Phil is still in his helmet. He's deliberately smashing his head into things.
"Stop doing that."
"Why? It doesn't hurt. This is a really good helmet. That guy said it was bulletproof."
"Maybe, but it's not fistproof. Knock it off."
But instead of knocking it off, he tries to head-butt me and chases me into the next aisle. The next aisle is wheelchairs. Phil asks me to push him around in one. Ordinarily, if he had asked me to push him around in a wheelchair, I'd tell him it was too dangerous, but I guess with his new bulletproof helmet, it's worth a try. I push him back and forth along the aisle a couple times.
"Go faster"
"You're too heavy"
"I am not too heavy, you're just too weak."
"You want to see who's weak? We can settle that if you want to."
"Ooh. Let's race!"
"I don't want to. Besides, can you even control this on your own?"
"It's easy. You just push the wheels with your hands."
"Okay, then, let's race."
"Only you have to ride in that slow one, because you're too fast."
"That's not fair. If I'm faster, I'm faster. That's what races are for."
"It is too fair. You're bigger than me so you have to be in the slow one so I can keep up."
"Whatever. I'm still going kick your little bony butt."
We decide to do a lap around the store. Now that my brother is a superhero I don't have to go easy on him, and I take the lead on the first leg. But what he lacks in speed, he makes up for in maneuverability. I get stuck trying to make the turn and he catches up and whizzes past. He has small lead through the second aisle, and I get stuck in the second turn, too. By the time I get around the corner he's already halfway through the aisle. He is starting to go dangerously fast. I jump out of my chair to chase him. He tries to brake, but the hand with the cast slips off the wheel, and he slams loudly into the wall. He flies out of his chair and slides across the floor into a rack of scoliosis braces.
It was almost funny. If it had happened to anyone else, it would have been hilarious. But it happened to Phil, so I'm terrified. My mom and the salesman run over. They pull the braces off of him, and he's convulsing on the floor. The salesman is worried. We are too. He's never had two in the same week before, let alone the same day. What if the fall down the stairs caused permanent damage? What if he wasn't wearing the helmet right? I start to feel really bad for letting him race, but then I see what's going on. Phil is laughing his head off. He's fine. He wants to do it again.
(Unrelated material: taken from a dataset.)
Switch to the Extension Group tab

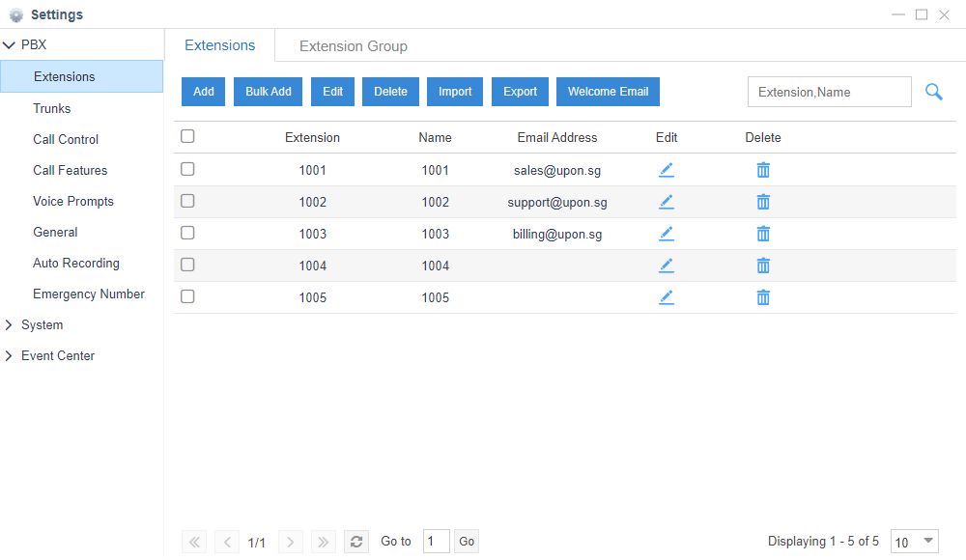click(x=353, y=45)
I have never seen my mother more enraged than she is right now. She picks Phil up and drags him out to the car. His feet barely touch the ground. She doesn't tell me to follow, but I do anyway. When we get to the car, she yanks him around, plops him over her knee, and spanks him. Eight hard slaps-one for each year of his life-are exactly what it takes to make him stop laughing. After Phil's whipping, we all get into the car.
"When we get home, you're both grounded. Go straight to your rooms."
After that, there is silence in the car as we drive home. We stare straight ahead, trying not looking at each other. I finally look back at Phil, and he's got the biggest smirk on his face. It's such a silly looking grin, made all the more silly with the plastic contraption on his head. I want to be mad at him for scaring me before, but I can't help but grin in return. The grin is trying to turn into a giggle, which I try to hide as a sneeze. That only works for so long until Phil and I burst out laughing and don't stop until we get home.